Cette pratique impliquait aussi une dimension sociale aujourd’hui moins courante : arrêter un passant dans la rue pour lui demander une information. On osait interpeller des inconnus, écouter leurs indications, les mémoriser et les appliquer. Une interaction banale à l’époque, devenue presque inhabituelle.
Ces sept capacités — concentration, tolérance à l’ennui, mémoire, pensée linéaire, plaisir différé, mono-tâche et sens de l’orientation — dessinent le profil cognitif d’une génération façonnée par ses contraintes environnementales.

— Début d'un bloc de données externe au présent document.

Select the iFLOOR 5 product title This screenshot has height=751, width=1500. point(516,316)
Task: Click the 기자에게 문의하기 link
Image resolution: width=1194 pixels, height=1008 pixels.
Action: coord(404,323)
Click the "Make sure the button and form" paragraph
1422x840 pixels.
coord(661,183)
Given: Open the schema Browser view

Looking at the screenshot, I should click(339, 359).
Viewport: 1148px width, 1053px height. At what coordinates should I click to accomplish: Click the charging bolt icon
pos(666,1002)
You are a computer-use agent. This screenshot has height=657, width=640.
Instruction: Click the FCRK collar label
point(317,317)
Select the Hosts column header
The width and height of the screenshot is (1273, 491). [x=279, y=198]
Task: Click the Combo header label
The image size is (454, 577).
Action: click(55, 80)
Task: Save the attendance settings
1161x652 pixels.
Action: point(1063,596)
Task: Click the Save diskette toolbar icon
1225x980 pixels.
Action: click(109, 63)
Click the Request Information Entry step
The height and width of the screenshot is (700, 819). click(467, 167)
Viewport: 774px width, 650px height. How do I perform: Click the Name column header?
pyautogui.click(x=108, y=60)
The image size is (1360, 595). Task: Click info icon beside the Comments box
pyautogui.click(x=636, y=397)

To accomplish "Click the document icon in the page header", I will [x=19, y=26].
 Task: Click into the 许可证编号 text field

Des aptitudes qui, selon ce constat, résultent moins d’un effort volontaire que d’un contexte qui ne laissait tout simplement pas d’autre choix.
La question de savoir si ces capacités peuvent être reconstituées — par des pratiques volontaires comme la lecture longue, la navigation sans GPS ou les périodes sans écran — reste ouverte. Des travaux en sciences cognitives continuent d’explorer le lien entre exposition numérique précoce et développement de l’attention, de la mémoire et de l’autorégulation chez l’enfant. Les débats sur l’encadrement des écrans pour les plus jeunes, notamment à l’école et en famille, devraient s’intensifier à mesure que les premières cohortes de la génération Alpha atteignent l’âge adulte.